> **WORK REQUIRED**
Write out exactly the lines below from the one containing "711x392 pixels. At" to the last, both ends kept, and nothing more; skip all pictures.
** RECORD EXTRACTS follows **
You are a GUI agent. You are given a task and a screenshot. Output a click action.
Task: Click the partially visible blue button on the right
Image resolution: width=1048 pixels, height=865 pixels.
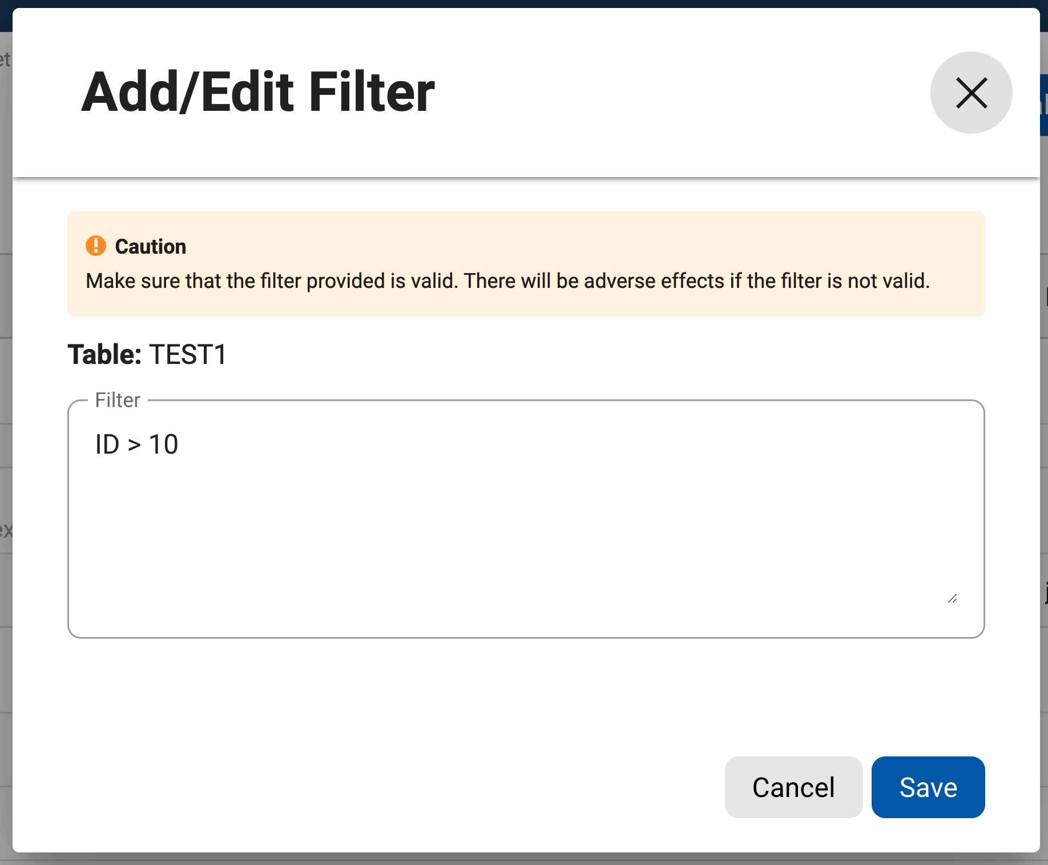coord(1043,106)

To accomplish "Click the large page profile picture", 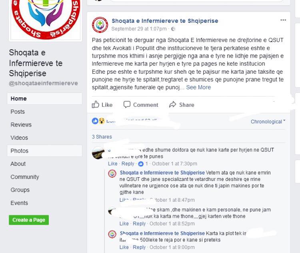I will coord(46,20).
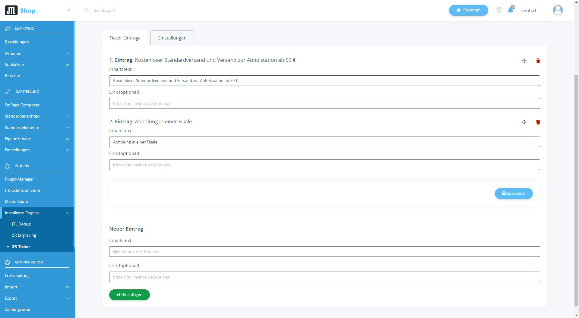
Task: Collapse the sidebar with double-chevron icon
Action: pyautogui.click(x=69, y=10)
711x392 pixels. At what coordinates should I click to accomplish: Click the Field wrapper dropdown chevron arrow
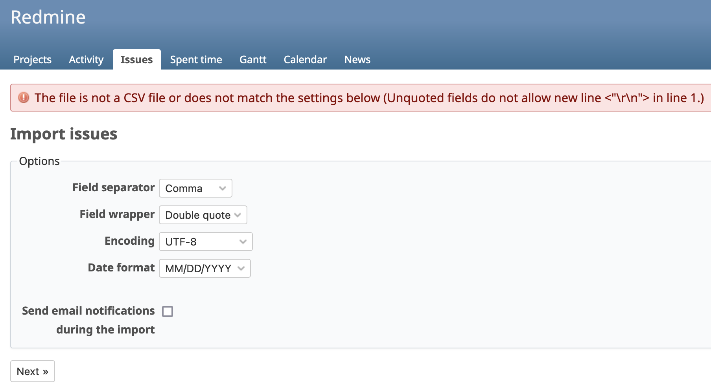point(238,215)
** End of RECORD EXTRACTS **
> **ANSWER BELOW**
711x392 pixels. At what coordinates should I click to accomplish: Click the Field wrapper dropdown chevron arrow
point(238,215)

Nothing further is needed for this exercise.